▶ Task to carry out: Output the listing lines as a numbered list, skipping blank lines: begin at the line containing "You are a GUI" and stop after the line containing "coord(520,49)". Give only those lines, and leave the pictures out.

▶ Provided records:
——

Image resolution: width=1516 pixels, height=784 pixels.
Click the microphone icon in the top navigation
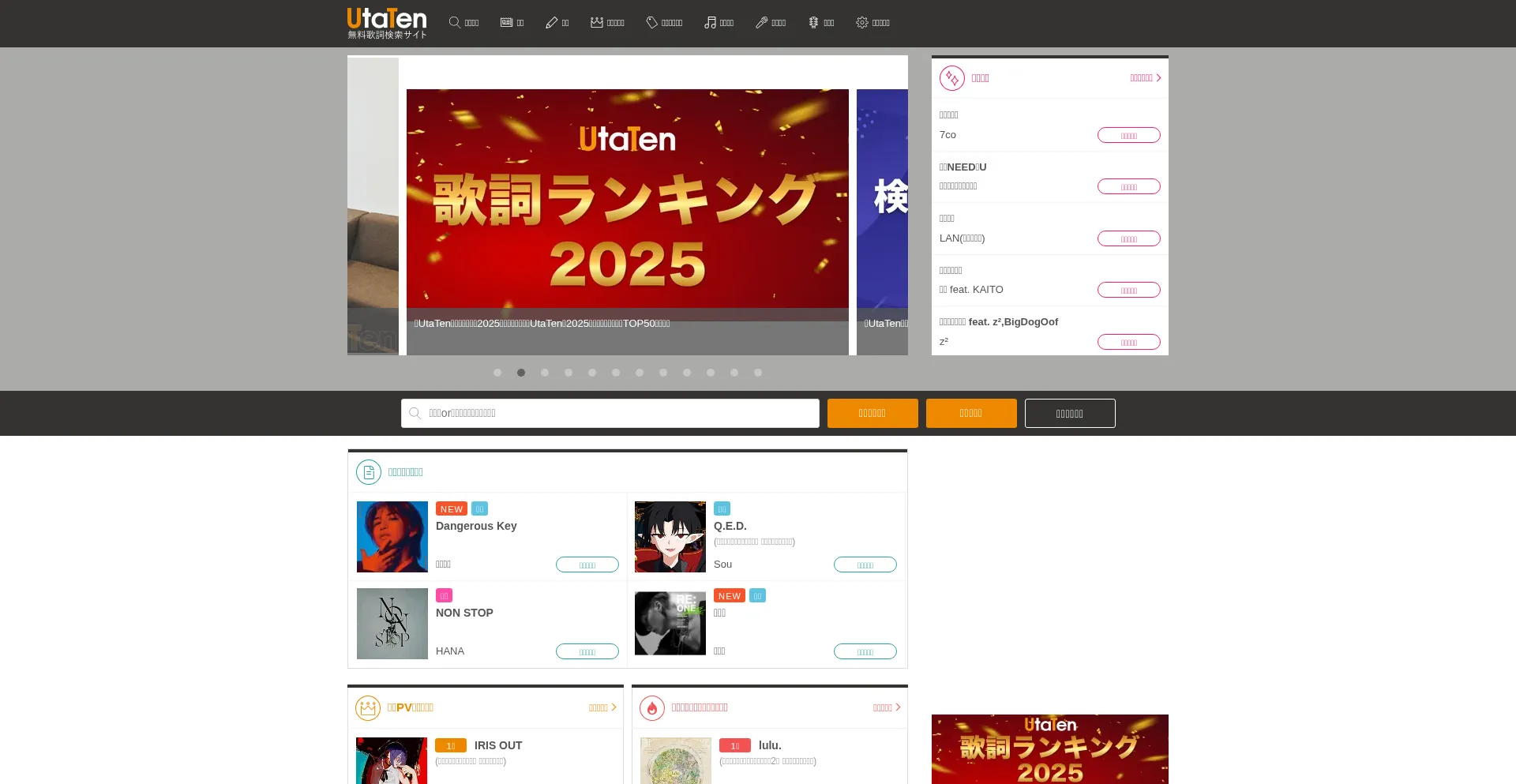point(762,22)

——

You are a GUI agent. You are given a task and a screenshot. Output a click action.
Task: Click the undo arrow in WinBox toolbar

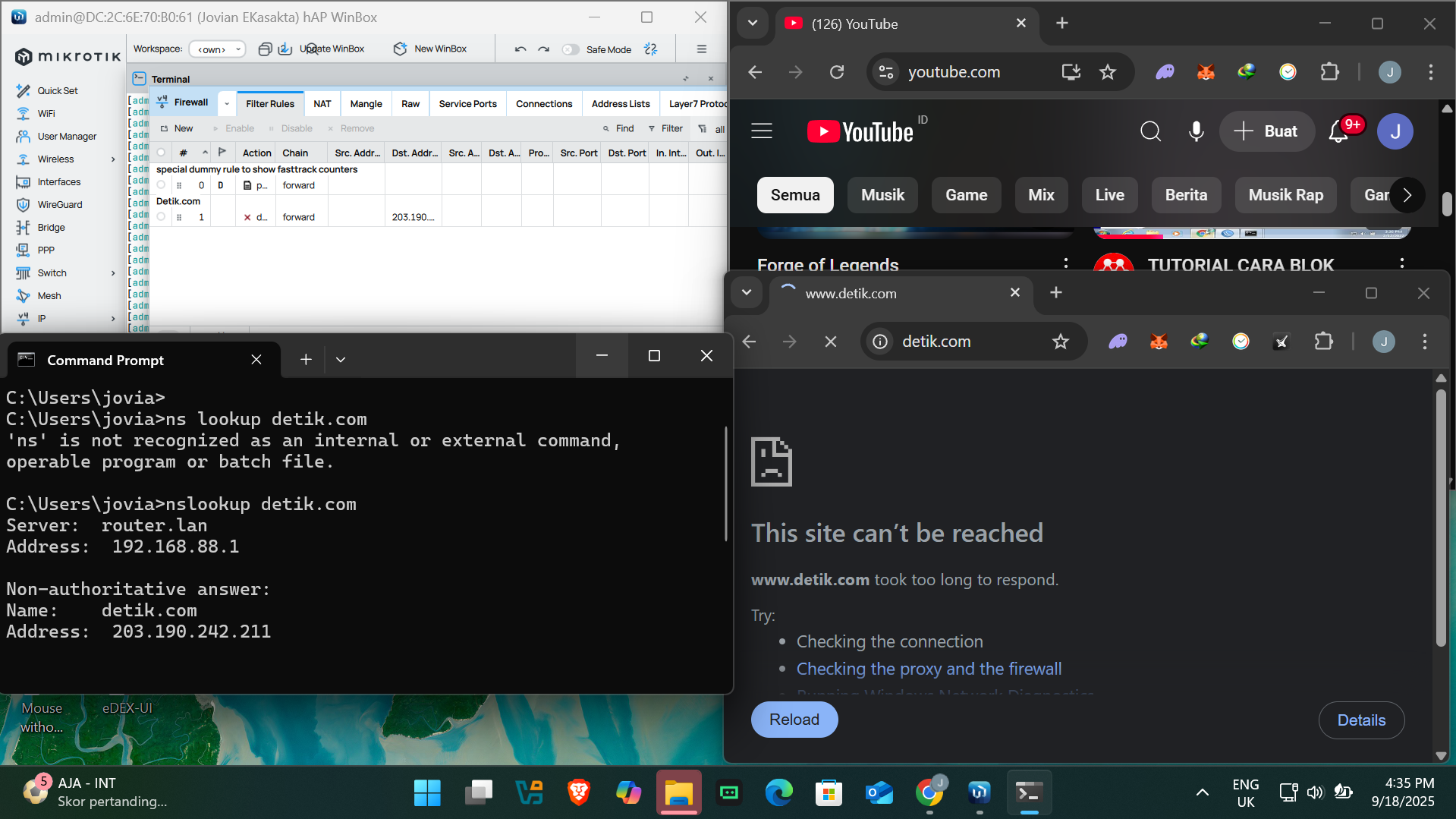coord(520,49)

——

▶ Answer:
1. You are a GUI agent. You are given a task and a screenshot. Output a click action.
2. Task: Click the undo arrow in WinBox toolbar
3. coord(520,49)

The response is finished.